= Work instructions =
Could you print the lines below exactly, from the one holding "Screen dimensions: 813x792" through the last line, with no other output?

Collected data:

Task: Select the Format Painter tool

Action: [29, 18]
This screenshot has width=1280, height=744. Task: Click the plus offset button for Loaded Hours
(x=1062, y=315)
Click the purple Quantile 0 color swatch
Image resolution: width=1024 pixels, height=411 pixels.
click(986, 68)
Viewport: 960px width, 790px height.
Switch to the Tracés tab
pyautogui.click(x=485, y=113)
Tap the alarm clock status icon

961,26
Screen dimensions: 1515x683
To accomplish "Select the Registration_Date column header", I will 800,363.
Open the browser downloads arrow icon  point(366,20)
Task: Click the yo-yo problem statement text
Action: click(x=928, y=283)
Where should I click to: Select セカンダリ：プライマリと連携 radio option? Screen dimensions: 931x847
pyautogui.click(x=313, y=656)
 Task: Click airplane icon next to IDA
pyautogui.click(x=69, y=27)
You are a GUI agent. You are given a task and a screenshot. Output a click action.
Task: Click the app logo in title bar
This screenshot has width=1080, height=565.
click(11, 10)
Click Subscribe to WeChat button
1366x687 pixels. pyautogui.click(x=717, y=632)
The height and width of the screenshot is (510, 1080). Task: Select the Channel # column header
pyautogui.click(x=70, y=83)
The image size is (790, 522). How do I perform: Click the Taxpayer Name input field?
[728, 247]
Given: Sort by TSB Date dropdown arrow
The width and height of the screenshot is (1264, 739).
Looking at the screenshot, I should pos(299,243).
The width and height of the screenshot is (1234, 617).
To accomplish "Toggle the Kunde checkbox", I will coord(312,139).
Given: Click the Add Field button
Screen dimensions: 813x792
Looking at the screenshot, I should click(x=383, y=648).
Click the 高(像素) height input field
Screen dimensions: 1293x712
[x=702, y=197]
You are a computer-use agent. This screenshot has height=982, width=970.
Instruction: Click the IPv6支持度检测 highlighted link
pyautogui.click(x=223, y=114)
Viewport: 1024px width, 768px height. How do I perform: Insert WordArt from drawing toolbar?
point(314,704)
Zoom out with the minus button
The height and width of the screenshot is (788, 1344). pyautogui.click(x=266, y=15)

= Output =
Screen dimensions: 813x792
Looking at the screenshot, I should click(x=383, y=648).
Click the 高(像素) height input field
Screen dimensions: 1293x712
[x=702, y=197]
You are a computer-use agent. This screenshot has height=982, width=970.
Instruction: Click the IPv6支持度检测 highlighted link
pyautogui.click(x=223, y=114)
Viewport: 1024px width, 768px height. How do I perform: Insert WordArt from drawing toolbar?
point(314,704)
Zoom out with the minus button
The height and width of the screenshot is (788, 1344). pyautogui.click(x=266, y=15)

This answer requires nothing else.